### TEXT PROVIDED
Friday, July 10, 2020

...Paramount to Malpractice...

In a study of coaching in Australian Football League competition in November of last year, a large swath of coach/player interactions were tracked and the following was recorded in over 1,000 interactions: Negative accounted for 20% of the feedback v. 13% positive. Controlling feedback accounted for 58% of the interactions while only 8% were autonomous, or allowing the athlete to make the decision. Finally, task related feedback accounted for 60% of the interactions while process related information was just 37%.

What does this tell us? First, that traditional uses of feedback were evident in these professional and elite competitive sports settings. Negative, coach controlled and movement specific dominated the coaching scenery. However, the study also gives these findings: More positive feedback was provided in winning quarters than in losing quarters and more controlling feedback was prevalent in losing quarters than in winning ones.

Wait…what?

Another study done in 2011 had 40 novice and 40 experienced basketball players shooting free throws. In the study, “Both groups responded faster to neutral and positive words than negative words.” It concluded by reporting, “It was concluded that directing attention towards positive emotion may have benefited sports performance by diverting attention away from execution of the primary task (shooting free throws), promoting automatic skill execution by experienced basketballers.” 



Hmmm….

Let’s step back from the court and the pitch for a second. A 2020 study of the effects of teachers’ praise to reprimand ratios on elementary school students concluded the following: “A positive linear relationship was evident, showing that the higher the teachers praise-to-reprimand, the higher the students on-task behavior percentage.” In other words, the more praise students got, the more improvement they showed.

Let’s flip the script.

In some therapies in working with addiction treatment, often times confrontation therapy has been used and touted as a successful pathway to overcoming these toxic habits. But a 2009 study put that idea back in the drawer with leeches and bloodletting. “It is time to accept that the harsh confrontational practices of the past are generally ineffective, potentially harmful, and professionally inappropriate.”

### RECORDS PROVIDED

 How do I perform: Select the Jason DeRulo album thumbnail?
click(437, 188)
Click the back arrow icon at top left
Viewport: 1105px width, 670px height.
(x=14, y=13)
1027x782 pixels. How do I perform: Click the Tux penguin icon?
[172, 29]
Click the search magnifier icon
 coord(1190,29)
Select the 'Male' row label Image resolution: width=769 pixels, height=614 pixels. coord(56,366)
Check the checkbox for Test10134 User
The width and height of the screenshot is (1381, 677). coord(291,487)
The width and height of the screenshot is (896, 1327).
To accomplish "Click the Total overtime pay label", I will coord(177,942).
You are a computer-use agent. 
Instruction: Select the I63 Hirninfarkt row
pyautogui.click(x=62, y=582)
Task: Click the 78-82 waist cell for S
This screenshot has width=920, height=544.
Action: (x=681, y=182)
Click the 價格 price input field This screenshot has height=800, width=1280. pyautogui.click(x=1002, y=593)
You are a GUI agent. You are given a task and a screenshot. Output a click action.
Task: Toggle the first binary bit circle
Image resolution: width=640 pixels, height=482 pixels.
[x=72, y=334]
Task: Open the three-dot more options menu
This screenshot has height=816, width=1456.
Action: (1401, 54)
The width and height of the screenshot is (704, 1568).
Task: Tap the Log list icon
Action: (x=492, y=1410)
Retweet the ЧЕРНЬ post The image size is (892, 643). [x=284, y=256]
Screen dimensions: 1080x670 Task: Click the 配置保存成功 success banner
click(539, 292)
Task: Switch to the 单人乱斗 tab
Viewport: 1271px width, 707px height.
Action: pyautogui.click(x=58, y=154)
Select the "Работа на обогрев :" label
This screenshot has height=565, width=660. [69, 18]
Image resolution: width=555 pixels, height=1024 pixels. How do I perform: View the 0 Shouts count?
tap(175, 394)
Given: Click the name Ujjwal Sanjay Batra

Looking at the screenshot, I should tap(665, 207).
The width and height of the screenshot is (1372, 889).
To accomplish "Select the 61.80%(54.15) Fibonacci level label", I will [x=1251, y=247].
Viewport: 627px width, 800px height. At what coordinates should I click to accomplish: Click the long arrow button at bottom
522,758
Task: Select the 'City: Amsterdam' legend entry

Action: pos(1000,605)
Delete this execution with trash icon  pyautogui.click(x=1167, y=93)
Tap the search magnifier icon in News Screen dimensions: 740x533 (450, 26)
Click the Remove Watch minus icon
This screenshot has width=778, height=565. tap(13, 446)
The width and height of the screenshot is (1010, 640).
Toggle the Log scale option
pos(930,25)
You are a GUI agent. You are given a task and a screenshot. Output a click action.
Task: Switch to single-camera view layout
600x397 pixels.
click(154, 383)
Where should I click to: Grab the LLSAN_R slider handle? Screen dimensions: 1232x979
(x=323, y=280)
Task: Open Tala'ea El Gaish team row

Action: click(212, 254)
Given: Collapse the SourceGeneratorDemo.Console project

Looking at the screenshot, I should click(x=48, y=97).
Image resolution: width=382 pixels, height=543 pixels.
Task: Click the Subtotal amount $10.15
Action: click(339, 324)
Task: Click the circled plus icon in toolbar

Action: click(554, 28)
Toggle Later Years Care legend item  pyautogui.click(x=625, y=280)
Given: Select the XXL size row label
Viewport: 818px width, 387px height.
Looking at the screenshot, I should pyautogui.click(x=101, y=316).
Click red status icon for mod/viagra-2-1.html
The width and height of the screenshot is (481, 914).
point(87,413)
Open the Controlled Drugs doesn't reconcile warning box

### WORK TASK 1
Can you return, word for word, the part of the post on coaching feedback that opens with the words "Friday, July 10, 2020" and closes with "was just 37%."?
### WORK TASK 2
Could you carry the post on coaching feedback further, beginning right after its last sentence?

### ANSWER SECTION 1
Friday, July 10, 2020

...Paramount to Malpractice...

In a study of coaching in Australian Football League competition in November of last year, a large swath of coach/player interactions were tracked and the following was recorded in over 1,000 interactions: Negative accounted for 20% of the feedback v. 13% positive. Controlling feedback accounted for 58% of the interactions while only 8% were autonomous, or allowing the athlete to make the decision. Finally, task related feedback accounted for 60% of the interactions while process related information was just 37%.

### ANSWER SECTION 2
And yet in so many sports, so many teams, coaches continue to berate, embarrass, ridicule and demean their athletes as an idea of motivation and “getting the best out of them.” Some coaches think certain athletes respond better to this kind of treatment. And even some parents, who maybe experienced this kind of coaching feel it did a world of good for them and thus, needs to be inflicted upon their child.

Take this kind of behavior and put it anywhere EXCEPT the sports arena. Your 10-year-old 4th grader misses a math problem and is forced to do pushups and gets a verbal tirade about how she isn’t trying and isn’t as good as the rest of the class. Your 13-year-old son is chastised by the waitress for spilling his soft drink on the restaurant table and is labeled a public klutz and not physically gifted enough to be brought out into public to eat. Your 16-year-old is going for her driver’s license and makes a small mistake on a left-hand turn in traffic. The instructor tells her to pull over, turn off the engine, get out of the car and proceeds to chide her in a loud voice just how ill equipped she is for driving and how her inattention to detail is going to cost someone their life someday.

Mom? Dad? You okay with these examples? 


Then why is sport different? Coaches, the evidence is OVERWHELMING. Negativity, yelling and screaming, detrimental language and actions- they are game changers but in the wrong direction.

Some coaches are open to change. Some aren’t. That’s the paradox of every profession in the world. Sometimes a profession doesn’t require much change and in some, technology and science has driven a new path forward. And as these professionals’ option, they can take the new path or stay on the dirt road. It is their decision or in come cases, the decision of their superiors or even the public at large. How many coaches have lost their careers because a cell phone records a post game meltdown or a regrettable phrase falling on the ears of bystanders. 


Not only is it just wrong and outdated, it can be a career killer!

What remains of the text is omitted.